■ Exercise instructions: Transcribe all the records with complete accuracy.
= = = =
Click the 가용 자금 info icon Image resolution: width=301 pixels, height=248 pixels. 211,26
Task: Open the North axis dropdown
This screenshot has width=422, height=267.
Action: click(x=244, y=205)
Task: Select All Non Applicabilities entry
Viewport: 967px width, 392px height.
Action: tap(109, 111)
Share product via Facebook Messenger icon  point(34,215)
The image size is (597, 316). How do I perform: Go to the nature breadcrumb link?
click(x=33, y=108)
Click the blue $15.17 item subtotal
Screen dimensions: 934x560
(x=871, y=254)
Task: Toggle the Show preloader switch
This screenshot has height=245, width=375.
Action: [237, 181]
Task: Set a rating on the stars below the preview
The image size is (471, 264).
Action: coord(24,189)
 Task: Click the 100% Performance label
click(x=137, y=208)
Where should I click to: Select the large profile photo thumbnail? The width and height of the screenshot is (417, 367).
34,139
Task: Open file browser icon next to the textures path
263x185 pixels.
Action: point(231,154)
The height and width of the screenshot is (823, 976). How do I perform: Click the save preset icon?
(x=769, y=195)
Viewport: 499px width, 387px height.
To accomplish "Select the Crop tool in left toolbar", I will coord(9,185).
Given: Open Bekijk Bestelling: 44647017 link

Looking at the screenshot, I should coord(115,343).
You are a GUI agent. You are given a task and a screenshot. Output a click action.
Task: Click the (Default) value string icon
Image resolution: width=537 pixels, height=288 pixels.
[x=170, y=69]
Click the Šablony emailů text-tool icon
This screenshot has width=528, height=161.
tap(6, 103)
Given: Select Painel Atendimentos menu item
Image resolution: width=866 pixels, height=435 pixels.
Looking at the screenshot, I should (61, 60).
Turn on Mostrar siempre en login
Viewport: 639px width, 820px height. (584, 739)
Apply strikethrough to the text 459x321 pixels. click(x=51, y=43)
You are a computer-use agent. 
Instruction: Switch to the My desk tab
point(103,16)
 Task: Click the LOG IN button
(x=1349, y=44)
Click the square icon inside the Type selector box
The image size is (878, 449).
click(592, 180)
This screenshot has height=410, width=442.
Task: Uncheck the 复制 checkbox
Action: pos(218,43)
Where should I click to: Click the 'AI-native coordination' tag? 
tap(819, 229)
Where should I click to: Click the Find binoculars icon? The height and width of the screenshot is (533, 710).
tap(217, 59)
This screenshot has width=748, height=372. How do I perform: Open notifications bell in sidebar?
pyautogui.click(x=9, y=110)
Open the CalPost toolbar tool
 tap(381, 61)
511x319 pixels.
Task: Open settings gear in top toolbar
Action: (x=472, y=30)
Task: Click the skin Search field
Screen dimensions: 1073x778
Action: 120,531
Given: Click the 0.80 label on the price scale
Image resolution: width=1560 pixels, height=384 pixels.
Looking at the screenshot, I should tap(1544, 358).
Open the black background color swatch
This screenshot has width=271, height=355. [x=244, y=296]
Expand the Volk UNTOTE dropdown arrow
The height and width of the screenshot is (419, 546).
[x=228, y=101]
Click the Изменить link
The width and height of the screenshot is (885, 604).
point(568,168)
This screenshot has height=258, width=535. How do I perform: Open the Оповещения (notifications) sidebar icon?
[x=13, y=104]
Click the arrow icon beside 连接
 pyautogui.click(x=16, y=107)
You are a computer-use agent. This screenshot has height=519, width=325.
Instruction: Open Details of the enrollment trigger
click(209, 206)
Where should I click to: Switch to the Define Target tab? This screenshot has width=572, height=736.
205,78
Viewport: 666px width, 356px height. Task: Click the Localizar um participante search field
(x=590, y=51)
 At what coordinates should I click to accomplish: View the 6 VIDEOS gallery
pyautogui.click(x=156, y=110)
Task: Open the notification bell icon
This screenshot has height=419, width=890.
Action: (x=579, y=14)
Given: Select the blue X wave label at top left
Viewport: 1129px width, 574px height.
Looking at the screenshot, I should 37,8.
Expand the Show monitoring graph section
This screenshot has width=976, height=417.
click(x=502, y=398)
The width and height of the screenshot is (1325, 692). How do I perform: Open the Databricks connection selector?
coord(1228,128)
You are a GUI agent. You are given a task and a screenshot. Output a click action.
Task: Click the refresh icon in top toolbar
= = = =
■ Solution to this task:
Click the 가용 자금 info icon Image resolution: width=301 pixels, height=248 pixels. 211,26
Task: Open the North axis dropdown
This screenshot has width=422, height=267.
Action: click(x=244, y=205)
Task: Select All Non Applicabilities entry
Viewport: 967px width, 392px height.
Action: tap(109, 111)
Share product via Facebook Messenger icon  point(34,215)
The image size is (597, 316). How do I perform: Go to the nature breadcrumb link?
click(x=33, y=108)
Click the blue $15.17 item subtotal
Screen dimensions: 934x560
(x=871, y=254)
Task: Toggle the Show preloader switch
This screenshot has height=245, width=375.
Action: [237, 181]
Task: Set a rating on the stars below the preview
The image size is (471, 264).
Action: coord(24,189)
 Task: Click the 100% Performance label
click(x=137, y=208)
Where should I click to: Select the large profile photo thumbnail? The width and height of the screenshot is (417, 367).
34,139
Task: Open file browser icon next to the textures path
263x185 pixels.
Action: point(231,154)
The height and width of the screenshot is (823, 976). How do I perform: Click the save preset icon?
(x=769, y=195)
Viewport: 499px width, 387px height.
To accomplish "Select the Crop tool in left toolbar", I will coord(9,185).
Given: Open Bekijk Bestelling: 44647017 link

Looking at the screenshot, I should coord(115,343).
You are a GUI agent. You are given a task and a screenshot. Output a click action.
Task: Click the (Default) value string icon
Image resolution: width=537 pixels, height=288 pixels.
[x=170, y=69]
Click the Šablony emailů text-tool icon
This screenshot has width=528, height=161.
tap(6, 103)
Given: Select Painel Atendimentos menu item
Image resolution: width=866 pixels, height=435 pixels.
Looking at the screenshot, I should (61, 60).
Turn on Mostrar siempre en login
Viewport: 639px width, 820px height. (584, 739)
Apply strikethrough to the text 459x321 pixels. click(x=51, y=43)
You are a computer-use agent. 
Instruction: Switch to the My desk tab
point(103,16)
 Task: Click the LOG IN button
(x=1349, y=44)
Click the square icon inside the Type selector box
The image size is (878, 449).
click(592, 180)
This screenshot has height=410, width=442.
Task: Uncheck the 复制 checkbox
Action: pos(218,43)
Where should I click to: Click the 'AI-native coordination' tag? 
tap(819, 229)
Where should I click to: Click the Find binoculars icon? The height and width of the screenshot is (533, 710).
tap(217, 59)
This screenshot has width=748, height=372. How do I perform: Open notifications bell in sidebar?
pyautogui.click(x=9, y=110)
Open the CalPost toolbar tool
 tap(381, 61)
511x319 pixels.
Task: Open settings gear in top toolbar
Action: (x=472, y=30)
Task: Click the skin Search field
Screen dimensions: 1073x778
Action: 120,531
Given: Click the 0.80 label on the price scale
Image resolution: width=1560 pixels, height=384 pixels.
Looking at the screenshot, I should tap(1544, 358).
Open the black background color swatch
This screenshot has width=271, height=355. [x=244, y=296]
Expand the Volk UNTOTE dropdown arrow
The height and width of the screenshot is (419, 546).
[x=228, y=101]
Click the Изменить link
The width and height of the screenshot is (885, 604).
point(568,168)
This screenshot has height=258, width=535. How do I perform: Open the Оповещения (notifications) sidebar icon?
[x=13, y=104]
Click the arrow icon beside 连接
 pyautogui.click(x=16, y=107)
You are a computer-use agent. This screenshot has height=519, width=325.
Instruction: Open Details of the enrollment trigger
click(209, 206)
Where should I click to: Switch to the Define Target tab? This screenshot has width=572, height=736.
205,78
Viewport: 666px width, 356px height. Task: Click the Localizar um participante search field
(x=590, y=51)
 At what coordinates should I click to accomplish: View the 6 VIDEOS gallery
pyautogui.click(x=156, y=110)
Task: Open the notification bell icon
This screenshot has height=419, width=890.
Action: (x=579, y=14)
Given: Select the blue X wave label at top left
Viewport: 1129px width, 574px height.
Looking at the screenshot, I should 37,8.
Expand the Show monitoring graph section
This screenshot has width=976, height=417.
click(x=502, y=398)
The width and height of the screenshot is (1325, 692). How do I perform: Open the Databricks connection selector?
coord(1228,128)
You are a GUI agent. You are given a task and a screenshot. Output a click action.
Task: Click the refresh icon in top toolbar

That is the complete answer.